Der Schöpfer von Claude empfiehlt, alle sechs Monate die gesamte KI-Ebene zu löschen. Doch diesen Rat blind zu befolgen, könnte der teuerste Fehler sein, den Sie dieses Jahr begehen.

Cassidy Wolfe
Ihre KI-Ebene löschen? Nicht so schnell.

Das „Alles löschen“-Mandat

Boris Cherny, der visionäre Schöpfer von Claude Code, warf kürzlich eine Granate in die KI-Entwickler-Community mit einer provokanten Anweisung: „Löschen Sie alle 6 Monate Ihre gesamte KI-Ebene.“ Dies war kein bloßer Vorschlag; es wirkte wie ein existenzielles Mandat und löste sofort einen Sturm der Debatte und Besorgnis in Entwicklerforen und sozialen Medien weltweit aus.

Diese kühne Ankündigung löste ein seismisches Beben im Ökosystem aus, das weitgehend als universelle Ablehnung hart erarbeiteter Prompt-Engineering-Expertise missverstanden wurde.

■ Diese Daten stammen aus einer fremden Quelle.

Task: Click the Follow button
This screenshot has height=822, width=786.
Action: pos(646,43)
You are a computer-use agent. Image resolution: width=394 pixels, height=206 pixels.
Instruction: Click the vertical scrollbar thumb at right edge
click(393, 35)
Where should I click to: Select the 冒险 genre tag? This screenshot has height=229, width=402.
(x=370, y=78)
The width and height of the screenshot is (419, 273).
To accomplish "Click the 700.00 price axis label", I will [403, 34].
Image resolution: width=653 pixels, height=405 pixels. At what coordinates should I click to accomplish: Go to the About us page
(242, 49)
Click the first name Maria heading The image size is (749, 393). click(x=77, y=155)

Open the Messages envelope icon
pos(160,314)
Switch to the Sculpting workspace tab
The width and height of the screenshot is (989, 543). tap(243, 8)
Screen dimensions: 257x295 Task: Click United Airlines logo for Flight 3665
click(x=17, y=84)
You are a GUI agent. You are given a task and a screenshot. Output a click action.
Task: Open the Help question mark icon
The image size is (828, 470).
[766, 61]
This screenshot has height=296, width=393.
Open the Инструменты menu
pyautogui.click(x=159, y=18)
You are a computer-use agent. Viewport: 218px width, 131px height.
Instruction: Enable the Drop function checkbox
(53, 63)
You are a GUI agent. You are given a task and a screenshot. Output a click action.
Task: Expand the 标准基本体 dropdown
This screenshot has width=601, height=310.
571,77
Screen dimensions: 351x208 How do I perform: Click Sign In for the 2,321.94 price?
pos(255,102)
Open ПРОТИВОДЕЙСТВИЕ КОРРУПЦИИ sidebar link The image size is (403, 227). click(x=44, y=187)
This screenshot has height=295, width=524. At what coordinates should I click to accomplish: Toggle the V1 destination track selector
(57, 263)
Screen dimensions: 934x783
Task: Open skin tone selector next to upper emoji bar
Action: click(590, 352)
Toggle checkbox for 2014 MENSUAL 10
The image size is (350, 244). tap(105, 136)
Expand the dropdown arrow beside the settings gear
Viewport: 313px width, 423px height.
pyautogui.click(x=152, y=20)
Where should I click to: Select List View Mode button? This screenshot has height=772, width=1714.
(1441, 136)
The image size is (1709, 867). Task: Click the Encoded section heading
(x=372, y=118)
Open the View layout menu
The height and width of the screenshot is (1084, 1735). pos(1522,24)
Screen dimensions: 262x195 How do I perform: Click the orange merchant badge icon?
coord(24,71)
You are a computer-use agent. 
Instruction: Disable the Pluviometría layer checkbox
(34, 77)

Die unmittelbare, weit verbreitete Schlussfolgerung war, dass hochmoderne Modelle wie Opus 5 sich so dramatisch weiterentwickelt hätten, dass sie alle bisherigen, sorgfältig ausgearbeiteten Prompt-Ketten, benutzerdefinierten Logiken und komplexen Leitplanken völlig obsolet machten. Die Community rang mit der Vorstellung, dass ihre mühsamen Bemühungen, weniger leistungsfähige LLMs zu steuern, nun nicht nur unnötig, sondern vielleicht sogar schädlich seien.

Die Implikation traf tief und erschütterte den Kern der Entwickleridentität. Sie suggerierte, dass Monate, sogar Jahre des Erstellens komplexer globaler Regeln, spezialisierter Fähigkeiten und ausgefeilter Hooks – die gesamte maßgeschneiderte AI layer der Entwickler – plötzlich als wegwerfbarer, wertloser Ballast gebrandmarkt wurden. Diese kollektive Anstrengung, die durch das unerbittliche Tempo der LLM-Innovation scheinbar irrelevant wurde, erzeugte weit verbreitete Besorgnis in der Community. Viele Entwickler hinterfragten den unmittelbaren Wert ihrer erheblichen Investitionen in den Aufbau robuster KI-Systeme und befürchteten, dass ihr hart erarbeitetes geistiges Eigentum nun veraltet sei.

Jenseits des Hypes: Die Wahrheit über Ablation

Chernys provokantes „Löschen Sie Ihre gesamte KI-Ebene“-Mandat vom Schöpfer von Claude Code klingt zunächst wie ein Aufruf zum digitalen Nihilismus. Doch bei näherer Betrachtung zeigt sich, dass er nicht für eine blinde Säuberung hart erarbeiteter Fortschritte plädierte. Stattdessen setzt sich Cherny für einen systematischen, forschungsbasierten Bewertungsprozess ein: Ablation.

Ablation, ein Begriff, der direkt aus der KI-Forschung stammt, bedeutet, bei einem völlig leeren Blatt anzufangen. Stellen Sie sich vor, Sie entfernen jeden Prompt, jede globale Regel, jede benutzerdefinierte Fähigkeit, die Sie mühsam aufgebaut haben. Dann führen Sie diese Elemente Zeile für Zeile wieder ein und bewerten systematisch die Auswirkungen jeder Ergänzung. Diese sorgfältige Neubewertung zeigt, was wirklich zur Leistung Ihrer KI beiträgt und was redundant oder sogar einschränkend geworden ist.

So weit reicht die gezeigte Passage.